**What you will do:** Write the listing out again, exactly as it reads below.

**Extracted records:**
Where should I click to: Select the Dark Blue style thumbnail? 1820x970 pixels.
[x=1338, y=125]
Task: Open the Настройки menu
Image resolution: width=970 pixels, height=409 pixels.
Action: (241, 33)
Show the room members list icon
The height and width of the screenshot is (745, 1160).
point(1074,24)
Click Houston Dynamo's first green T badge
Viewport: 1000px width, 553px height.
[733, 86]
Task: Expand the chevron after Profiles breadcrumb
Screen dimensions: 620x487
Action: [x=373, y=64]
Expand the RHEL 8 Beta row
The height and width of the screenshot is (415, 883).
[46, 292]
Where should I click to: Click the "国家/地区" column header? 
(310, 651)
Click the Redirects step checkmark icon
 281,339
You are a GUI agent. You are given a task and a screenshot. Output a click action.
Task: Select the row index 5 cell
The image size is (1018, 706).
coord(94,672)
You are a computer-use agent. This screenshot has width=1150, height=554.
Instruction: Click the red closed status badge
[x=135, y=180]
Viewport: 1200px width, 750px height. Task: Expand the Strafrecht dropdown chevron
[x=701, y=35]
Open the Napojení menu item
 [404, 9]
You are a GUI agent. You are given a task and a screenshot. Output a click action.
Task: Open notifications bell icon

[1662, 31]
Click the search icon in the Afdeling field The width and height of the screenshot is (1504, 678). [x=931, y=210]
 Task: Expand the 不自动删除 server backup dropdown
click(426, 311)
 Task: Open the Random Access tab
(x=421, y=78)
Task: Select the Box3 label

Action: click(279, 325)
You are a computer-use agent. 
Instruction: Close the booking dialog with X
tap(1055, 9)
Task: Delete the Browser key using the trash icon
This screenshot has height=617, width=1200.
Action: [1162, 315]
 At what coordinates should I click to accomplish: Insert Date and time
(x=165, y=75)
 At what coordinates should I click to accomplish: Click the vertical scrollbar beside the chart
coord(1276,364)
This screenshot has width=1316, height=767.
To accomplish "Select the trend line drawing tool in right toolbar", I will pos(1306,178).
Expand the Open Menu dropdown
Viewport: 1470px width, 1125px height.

**Your response:**
Where should I click to: Select the Dark Blue style thumbnail? 1820x970 pixels.
[x=1338, y=125]
Task: Open the Настройки menu
Image resolution: width=970 pixels, height=409 pixels.
Action: (241, 33)
Show the room members list icon
The height and width of the screenshot is (745, 1160).
point(1074,24)
Click Houston Dynamo's first green T badge
Viewport: 1000px width, 553px height.
[733, 86]
Task: Expand the chevron after Profiles breadcrumb
Screen dimensions: 620x487
Action: [x=373, y=64]
Expand the RHEL 8 Beta row
The height and width of the screenshot is (415, 883).
[46, 292]
Where should I click to: Click the "国家/地区" column header? 
(310, 651)
Click the Redirects step checkmark icon
 281,339
You are a GUI agent. You are given a task and a screenshot. Output a click action.
Task: Select the row index 5 cell
The image size is (1018, 706).
coord(94,672)
You are a computer-use agent. This screenshot has width=1150, height=554.
Instruction: Click the red closed status badge
[x=135, y=180]
Viewport: 1200px width, 750px height. Task: Expand the Strafrecht dropdown chevron
[x=701, y=35]
Open the Napojení menu item
 [404, 9]
You are a GUI agent. You are given a task and a screenshot. Output a click action.
Task: Open notifications bell icon

[1662, 31]
Click the search icon in the Afdeling field The width and height of the screenshot is (1504, 678). [x=931, y=210]
 Task: Expand the 不自动删除 server backup dropdown
click(426, 311)
 Task: Open the Random Access tab
(x=421, y=78)
Task: Select the Box3 label

Action: click(279, 325)
You are a computer-use agent. 
Instruction: Close the booking dialog with X
tap(1055, 9)
Task: Delete the Browser key using the trash icon
This screenshot has height=617, width=1200.
Action: [1162, 315]
 At what coordinates should I click to accomplish: Insert Date and time
(x=165, y=75)
 At what coordinates should I click to accomplish: Click the vertical scrollbar beside the chart
coord(1276,364)
This screenshot has width=1316, height=767.
To accomplish "Select the trend line drawing tool in right toolbar", I will pos(1306,178).
Expand the Open Menu dropdown
Viewport: 1470px width, 1125px height.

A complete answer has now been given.